§ **Action item**: Transcribe exactly, please, the lines from the one containing "Task: Click the Continue button" through the end of the records below, and leave out the pictures.

Data extracted from a collection
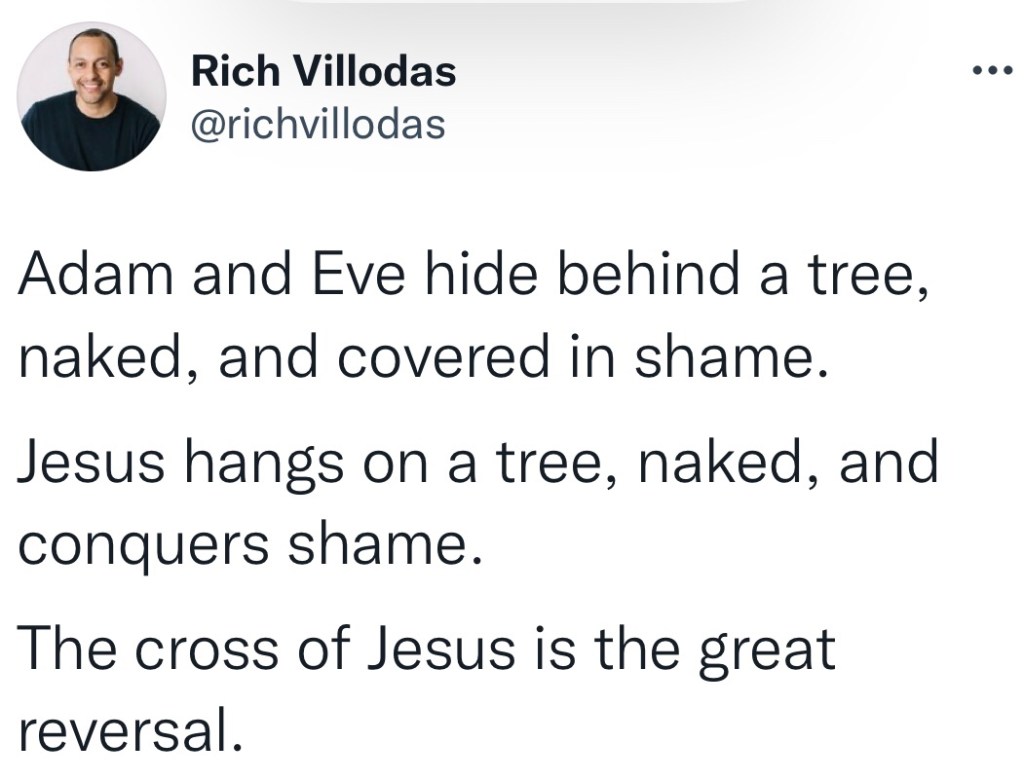Open the three-dot more options menu
Viewport: 1024px width, 780px height.
(x=994, y=72)
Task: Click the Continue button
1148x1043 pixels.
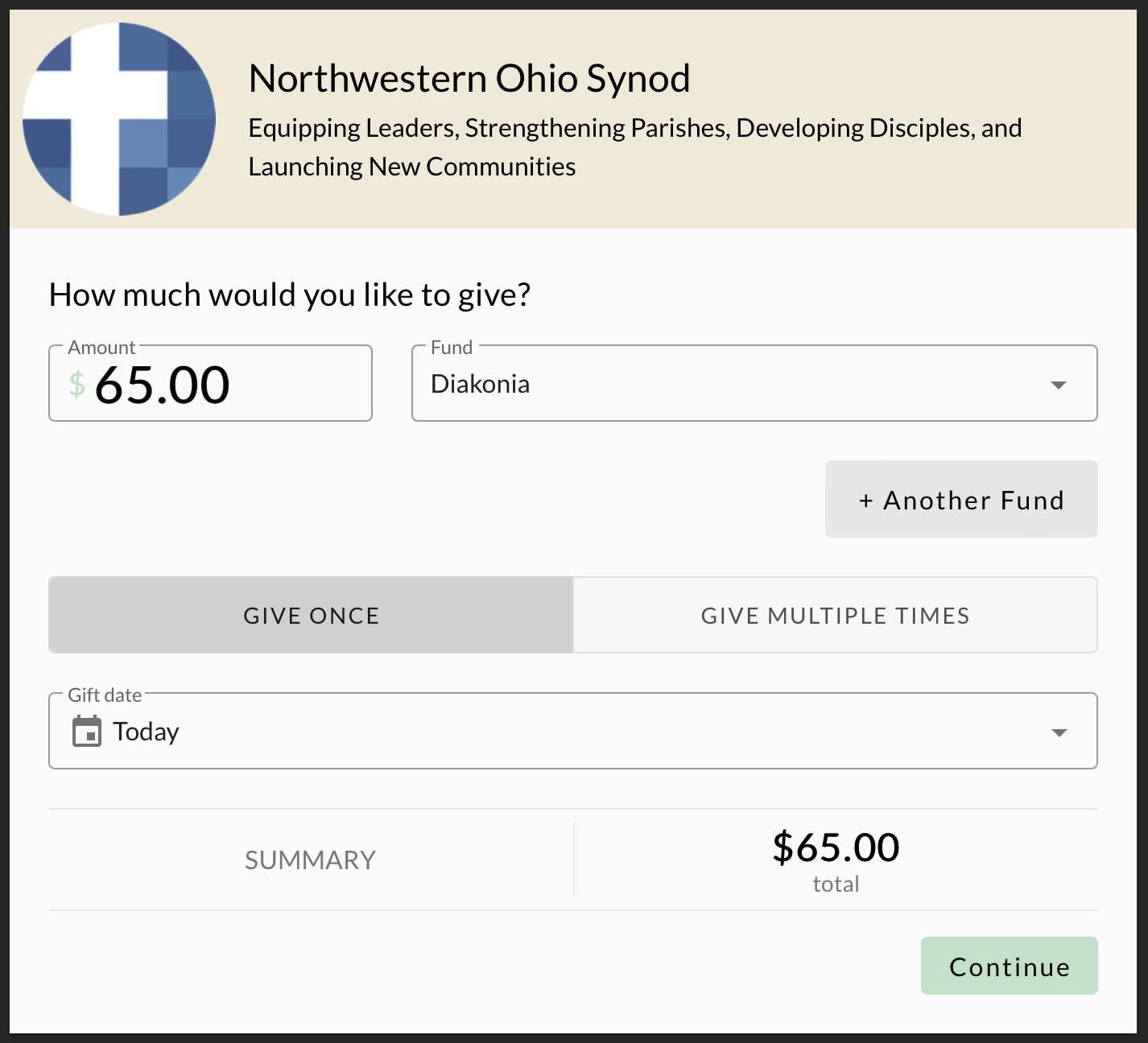Action: (x=1010, y=966)
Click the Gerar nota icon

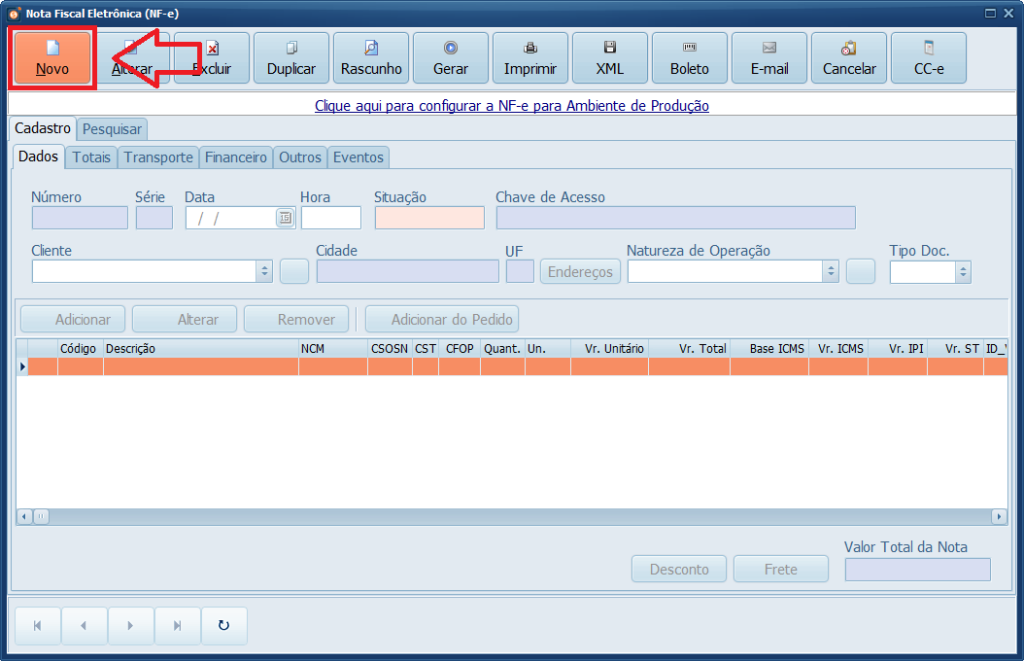pyautogui.click(x=451, y=47)
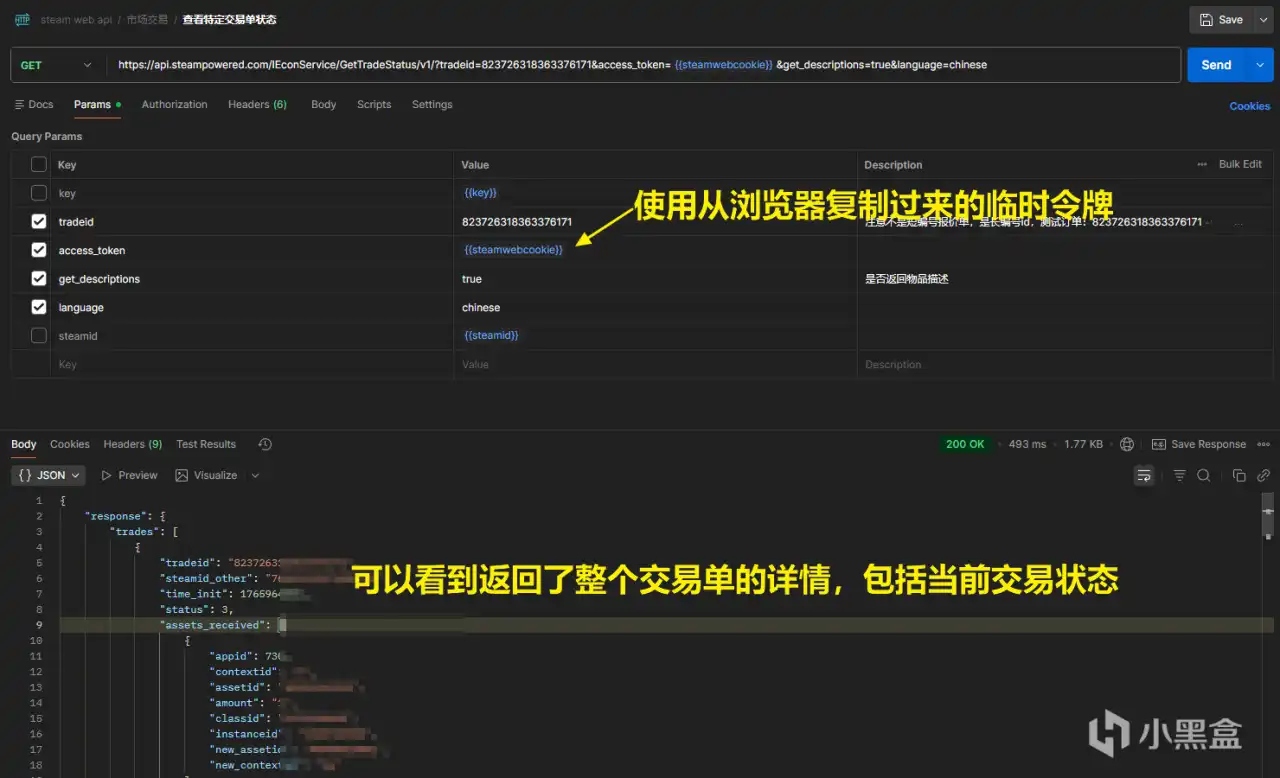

§ **Response to the exercise**:
Task: Click the Continue button
1148x1043 pixels.
Action: (x=1010, y=966)
Click the Gerar nota icon

pyautogui.click(x=451, y=47)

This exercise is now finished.